ゼブラフィッシュのアルツハイマー病モデルにおける水素水の効果:酸化ストレス・炎症・腸脳軸への影響
Abstract
Using a zebrafish model of Alzheimer's disease (AD) induced by aluminum chloride exposure, this study examined the effects of hydrogen-rich water (HRW) delivered via a nanobubble device. Behavioral assessments, ELISA, hematoxylin-eosin staining, ROS and neutrophil fluorescence labeling, and 16S rRNA sequencing were applied. HRW significantly ameliorated cognitive impairment and depression-like behavior, reduced amyloid-beta (Aβ) deposition (p<0.0001), and modulated hepatic soluble epoxide hydrolase (sEH) levels (p<0.05).

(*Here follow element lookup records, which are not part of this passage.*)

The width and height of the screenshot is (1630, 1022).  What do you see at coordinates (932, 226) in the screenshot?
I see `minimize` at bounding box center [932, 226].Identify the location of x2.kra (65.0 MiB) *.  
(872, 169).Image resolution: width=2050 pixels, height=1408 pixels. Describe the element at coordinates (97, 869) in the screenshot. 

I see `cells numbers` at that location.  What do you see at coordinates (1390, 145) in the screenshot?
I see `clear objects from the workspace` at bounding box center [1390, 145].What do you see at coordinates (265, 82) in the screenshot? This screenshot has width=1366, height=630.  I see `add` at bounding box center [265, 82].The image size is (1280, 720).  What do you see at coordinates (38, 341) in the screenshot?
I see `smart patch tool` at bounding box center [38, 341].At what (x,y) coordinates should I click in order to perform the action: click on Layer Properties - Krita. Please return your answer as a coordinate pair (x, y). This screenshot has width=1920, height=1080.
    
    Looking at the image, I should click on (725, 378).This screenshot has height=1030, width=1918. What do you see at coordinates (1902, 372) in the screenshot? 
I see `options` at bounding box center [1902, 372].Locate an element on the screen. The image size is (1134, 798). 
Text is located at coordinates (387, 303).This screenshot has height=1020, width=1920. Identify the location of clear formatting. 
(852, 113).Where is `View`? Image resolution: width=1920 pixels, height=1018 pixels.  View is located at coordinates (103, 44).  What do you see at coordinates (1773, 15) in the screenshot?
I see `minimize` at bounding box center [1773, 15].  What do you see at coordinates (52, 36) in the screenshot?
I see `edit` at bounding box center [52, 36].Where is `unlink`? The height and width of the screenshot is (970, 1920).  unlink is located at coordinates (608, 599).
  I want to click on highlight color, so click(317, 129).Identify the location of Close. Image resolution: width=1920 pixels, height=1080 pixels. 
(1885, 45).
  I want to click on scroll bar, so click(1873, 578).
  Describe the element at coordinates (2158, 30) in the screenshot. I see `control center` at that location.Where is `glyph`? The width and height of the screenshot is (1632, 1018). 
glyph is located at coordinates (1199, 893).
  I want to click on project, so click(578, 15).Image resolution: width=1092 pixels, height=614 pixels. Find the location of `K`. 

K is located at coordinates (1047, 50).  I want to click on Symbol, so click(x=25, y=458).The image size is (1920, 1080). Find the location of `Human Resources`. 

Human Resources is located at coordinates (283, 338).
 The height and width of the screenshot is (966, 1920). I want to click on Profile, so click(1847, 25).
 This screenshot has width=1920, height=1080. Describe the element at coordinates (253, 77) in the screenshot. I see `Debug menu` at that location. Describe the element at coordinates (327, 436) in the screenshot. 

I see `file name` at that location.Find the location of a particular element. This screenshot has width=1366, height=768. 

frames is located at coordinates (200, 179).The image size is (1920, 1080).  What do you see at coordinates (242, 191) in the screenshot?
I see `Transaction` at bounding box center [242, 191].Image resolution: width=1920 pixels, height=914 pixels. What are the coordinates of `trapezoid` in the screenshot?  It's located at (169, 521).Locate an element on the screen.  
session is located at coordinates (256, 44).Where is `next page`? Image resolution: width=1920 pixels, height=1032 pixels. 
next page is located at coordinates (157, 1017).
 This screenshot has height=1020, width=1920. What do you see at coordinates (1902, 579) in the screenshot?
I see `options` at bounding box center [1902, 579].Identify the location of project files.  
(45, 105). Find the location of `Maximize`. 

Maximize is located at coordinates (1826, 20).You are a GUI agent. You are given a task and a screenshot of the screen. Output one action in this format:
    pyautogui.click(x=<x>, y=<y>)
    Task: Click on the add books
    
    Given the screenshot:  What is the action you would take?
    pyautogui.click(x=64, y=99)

Neuroinflammation and oxidative stress were also attenuated. Additionally, HRW restored gut microbiota balance, lowering the abundance of bacteria associated with AD pathology. These results indicate that HRW exerts multi-target effects encompassing antioxidant, anti-inflammatory, and gut-brain axis regulatory actions in this AD model.
Mechanism
HRW suppressed Aβ-induced ROS generation and oxidative stress, modulated hepatic soluble epoxide hydrolase (sEH) to reduce neuroinflammation, and restored gut microbiota composition, thereby influencing the gut-brain axis in an AD zebrafish model.
Bibliographic
- Authors
- He J, Xu P, Xu T, Yu HS, Wang L, Chen R, et al.
- Journal
- Front Aging Neurosci
- Year
- 2024
- PMID
- 39839307
- DOI
- 10.3389/fnagi.2024.1515092
- PMC
- PMC11746902
Tags
Delivery context
Hydrogen-rich water is a low-risk delivery route, but the achievable systemic hydrogen dose is bounded. For clinical applications, inhalation is the most efficient route; inhalation, however, carries explosion risk, and concentration matters (empirical LFL of 10% applies to inhalation environments; high-concentration devices are documented in the Consumer Affairs Agency accident database and are not recommended).